Good Lord. “A number of labs?”
He shrugged. “For measurement and instrumentation. Another for research and development. A computer lab. A test lab. It isn’t as specialized as the Sinjin complex, but it works well enough for tinkering.”
“I want to see the robot lab.”
He actually grinned. “Okay. I’ll let you see the nonsterile one.”
“You have sterile labs?”
“Yes, but you have to be naked and sterilized before you can go in.”
One look assured he was kidding. Excellent. She’d only been here a few hours and she’d already infected him with a sense of humor. “It must not do a very good job sterilizing,” she retorted. “Otherwise you wouldn’t have a daughter.”
He placed his palm against a plate outside one of the doors and then requested admittance. “Maybe we don’t have to be sterilized,” he admitted while they waited for his security system to run his palm and voiceprint.

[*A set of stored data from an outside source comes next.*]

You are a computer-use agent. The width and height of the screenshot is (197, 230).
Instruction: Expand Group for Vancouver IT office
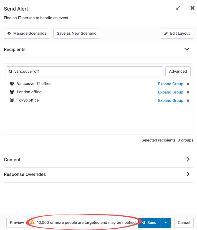coord(171,84)
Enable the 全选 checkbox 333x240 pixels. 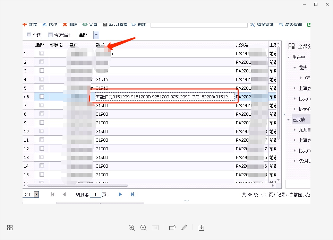[x=29, y=35]
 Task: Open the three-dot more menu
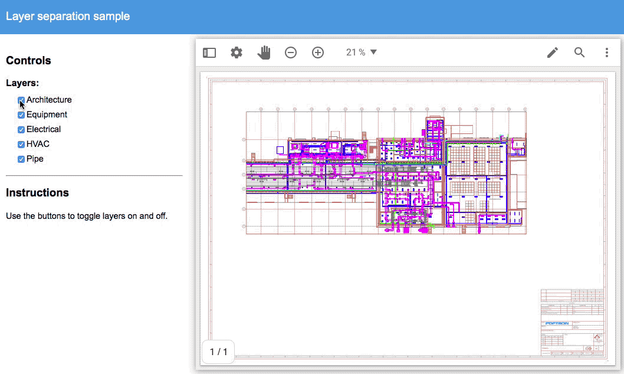606,53

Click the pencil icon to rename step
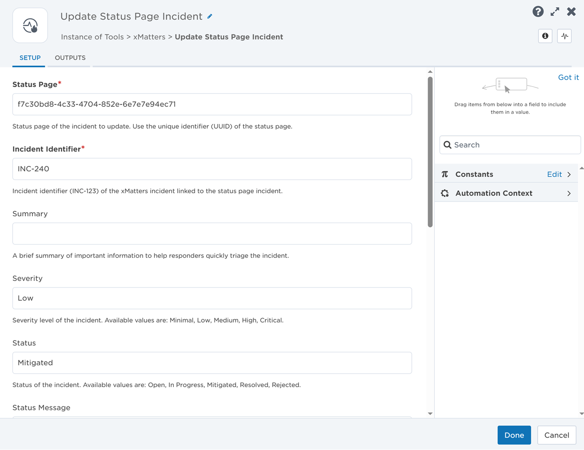(x=210, y=17)
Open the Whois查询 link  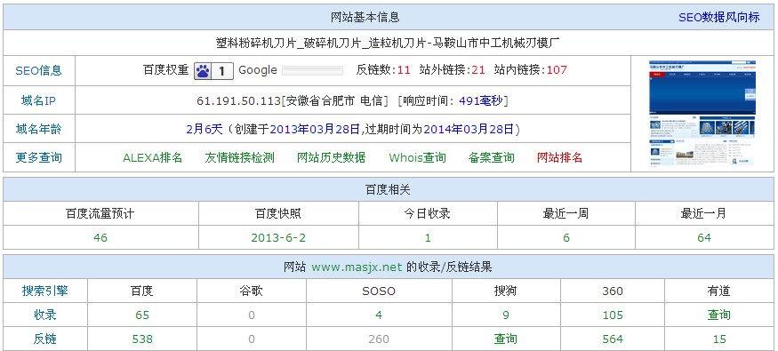coord(417,157)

“And maybe we don’t have to be naked, either?”
The door to the lab slid silently open. “No, I’m pretty much going to insist on nudity.”
She stepped into a huge room that looked very much like a workshop. Long tables spanned one half of the room and lined the walls. Predictably, they were a crisp, painful white. Instrumentation—none of which she recognized—clustered in a half-dozen stations perched on top of various tables. Each station also possessed its own computer system. At the opposite end of the room were endless cabinets and shelves and banks of drawers, most on rollers. Supplies, at a guess. Everything was ruthlessly organized which didn’t come as much of a surprise considering Justice’s propensity for neatness.
Dead center in the middle of the room stood a huge, sturdy workbench, possibly the messiest section of the room, not that Daisy found it all that messy. To her amusement, one of his Rumi spheres had been left there, and like the one in the office, this one had been transformed into a daisy, as well. She started to comment on that fact, then thought better of it, something in his expression warning her to tiptoe around that particular subject. Instead, she turned her attention to his work project.
Resting on the table squatted two odd devices on treads, presumably to give them mobility. She studied the first which combined dark metal and light gray plastic in a round shape the approximate size of a canister vacuum cleaner. Specialized arms spoked the device and what looked like a ring of aquamarine eyes dotted the circumference. A small helmet capped it, the helmet studded with lights and buttons and a display screen. Beside it squatted its more sophisticated twin.
“What are they?” she asked, fascinated.